La température, les précipitations, l’ensoleillement, le vent et le sol sont très importants mais les conditions nécessaires changent selon les variétés cultivées.

Le café est cueilli au moment où la couleur rouge des cerises indique qu’il est suffisamment mûr. Les grains verts en sont extraits.

Plus tard, la couleur sera un guide pour la torréfaction des grains. La séparation par flottation permet d’enlever (par densité) les cerises défectueuses, les brindilles et les pierres. Après avoir été séchés pour atteindre un degré d’humidité homogène en vue de leur entreposage, les grains sont classés selon leur taille, forme et couleur.

Le café fait partie des Rubiaceae qui comprennent quelque 500 genres et plus de 6 000 espèces. La plupart sont des arbres et arbustes tropicaux qui poussent dans les étages inférieurs de la forêt.

§ MATÉRIEL SOURCE
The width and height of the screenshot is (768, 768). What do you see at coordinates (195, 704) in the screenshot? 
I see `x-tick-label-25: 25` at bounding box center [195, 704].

§ TÂCHE 1
Recopiez le passage du texte sur le café qui commence par « Plus tard, la » et se termine par « forme et couleur. ».
§ TÂCHE 2
D'après le texte sur le café, combien d'espèces la famille des Rubiaceae comprend-elle ?
§ TÂCHE 3
Prolongez le texte sur le café au-delà de sa dernière phrase.

§ RÉPONSE ATTENDUE 1
Plus tard, la couleur sera un guide pour la torréfaction des grains. La séparation par flottation permet d’enlever (par densité) les cerises défectueuses, les brindilles et les pierres. Après avoir été séchés pour atteindre un degré d’humidité homogène en vue de leur entreposage, les grains sont classés selon leur taille, forme et couleur.

§ RÉPONSE ATTENDUE 2
Plus de 6 000 espèces.

§ RÉPONSE ATTENDUE 3
Il existe probablement au moins 25 grandes espèces, toutes indigènes à l’Afrique tropicale et à certaines îles de l’océan Indien, notamment Madagascar.

Les deux espèces de caféier les plus importantes du point de vue économique sont Coffea arabica (café Arabica) – qui représente plus de 70% de la production mondiale et Coffea canephora (café Robusta). Deux autres espèces sont cultivées à une échelle plus petite : Coffea liberica (café Liberica) et Coffea dewevrei (café Excelsa).